I have seen a rider remove his jacket when riding no-handed, and getting a sleeve caught in the rear wheel.

I am happy to ride one-handed but I'd rather not take the chance of riding with no hands on the bars.


----------



## Milkfloat (31 May 2018)

I am happy to remove clothing (my own) no handed, but have not managed putting things on, other than arm warmers. My main concern is not the balance and practice required, but the pot holes and potential traffic.


----------



## Drago (31 May 2018)

I like the giant sausage roll strapped under the seat.


----------



## wonderloaf (31 May 2018)

Drago said:


> I like the giant sausage roll strapped under the seat.


Nah that's a burrito.


----------



## Bollo (31 May 2018)

I can do it reasonably confidently but don’t often try putting jackets on and off for the usual reasons - potholes, bunnies, deer, cars etc. I’ve heard of (but not seen) sleeves dangling in the wheels causing offs.


User13710 said:


> I think it's mostly about the bike, but having seen someone chin the road following an unplanned front-wheel/sleeve interface I'm not keen to test the changing clothes without stopping thing.
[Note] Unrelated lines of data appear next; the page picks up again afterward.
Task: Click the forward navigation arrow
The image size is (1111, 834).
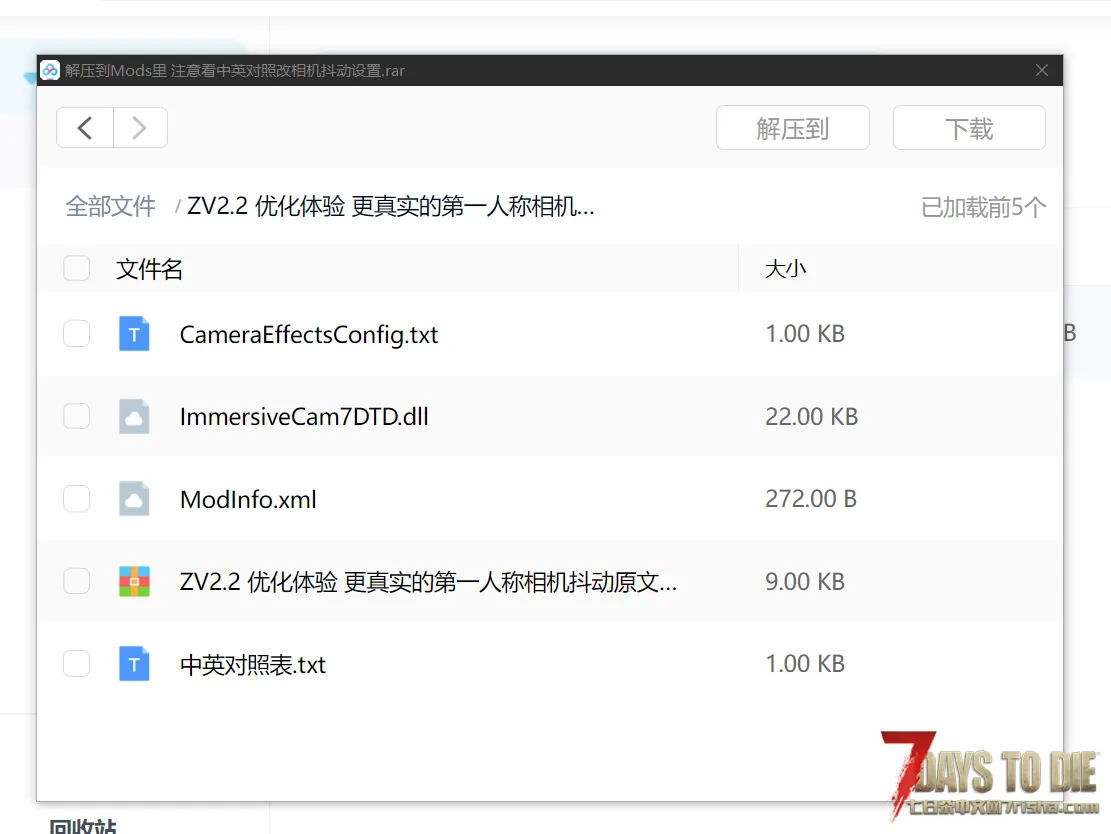Action: [x=140, y=128]
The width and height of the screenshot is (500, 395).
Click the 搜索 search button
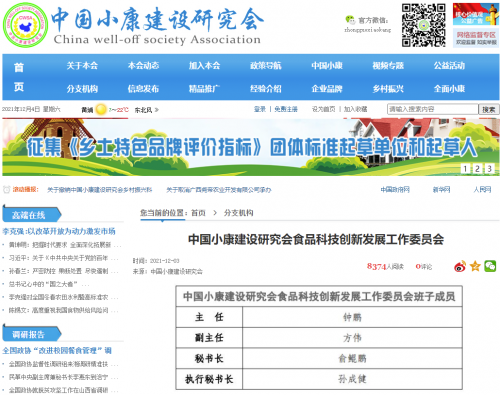point(489,109)

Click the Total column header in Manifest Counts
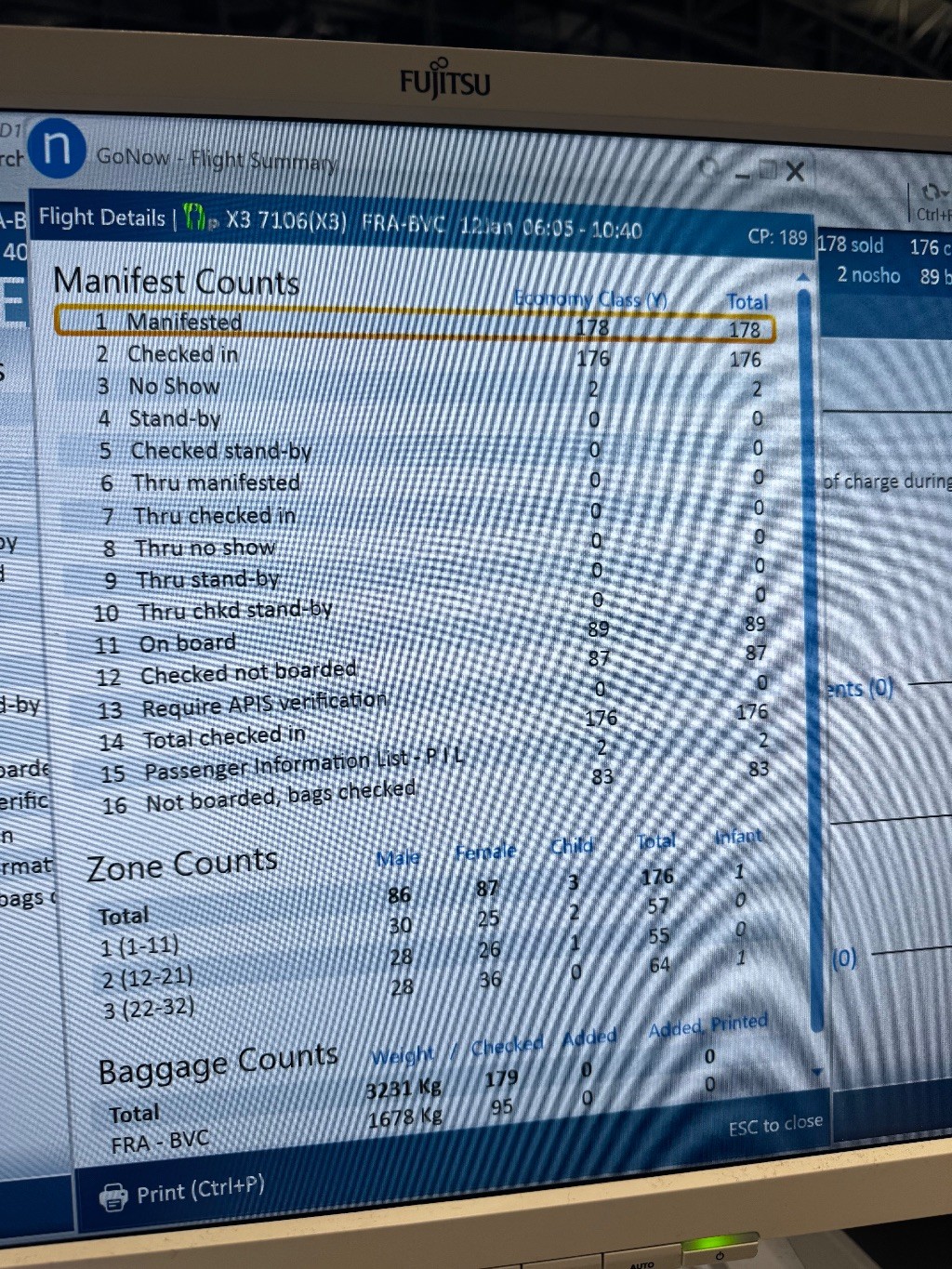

Bikes certainly make a difference, although I couldn’t give a single reason why - I suppose geometry, headsets and wheels all have some influence. My old Litespeed road bike is very twitchy and I don’t often take both hands off, but the vanity bike is fine despite being a full-on race geometry.


----------



## Smokin Joe (31 May 2018)

The technique is to sit upright with a straight back and look ahead as you do when you are riding normally. Crouching forward with your hands hovering over the bars unbalances you, and looking down at the front wheel has you wandering all over the road.

I've never found any difference in riding hands off no matter what type of bike I've been on. A bicycle does not need a pair of hands on the bars to stay upright or go in a straight line, both of those are controlled by your body posture and balance.


----------



## Vantage (31 May 2018)

I've never been good at no handed riding but I can do it. The Dawes Vantage however was a pig to handle even with both hands on the bars and damn near impossible no handed.
The Raleigh had a head tube so steep that it followed the smallest contour in the road like it was on tram tracks.
The Spa was a refreshing surprise as on my very first test ride, I was able to let go of the bars and just coast along. I could even pedal no handed although I didn't feel brave enough to test for how far I could go.
Rider skill is an important factor but if the bike handles like a one legged drugged up pig, it ain't easy.


----------



## TheCyclingRooster (31 May 2018)

Globalti said:


> I'm 62 and I often do it just to be able to sit up and shake out my hands. I have even removed a rain cape but I stopped doing that when I realised that for as long as you are taking to free one hand from the cuff, your hands are locked out of reach of the bars!
> 
> I think it's to do with speed and hence gyroscopic action keeping the front wheel on a steady line because I can't ride no-handed at slow speeds. Don't forget also that in olden days bikes had much heavier wheels, longer wheelbases and more caster, making them far more stable than today's finely-tuned machines.



Hi Globalti. I have a funny feeling that you are correct here and it is more about speed than anything else but I am not so sure about the longer wheelbases nor the heavier wheels either.

How do you account for the professional riders of today riding with apparent ease and performing gymnastis including the removal and refitting of their various items of gear. They are riding bikes that are so light that they often beggar belief.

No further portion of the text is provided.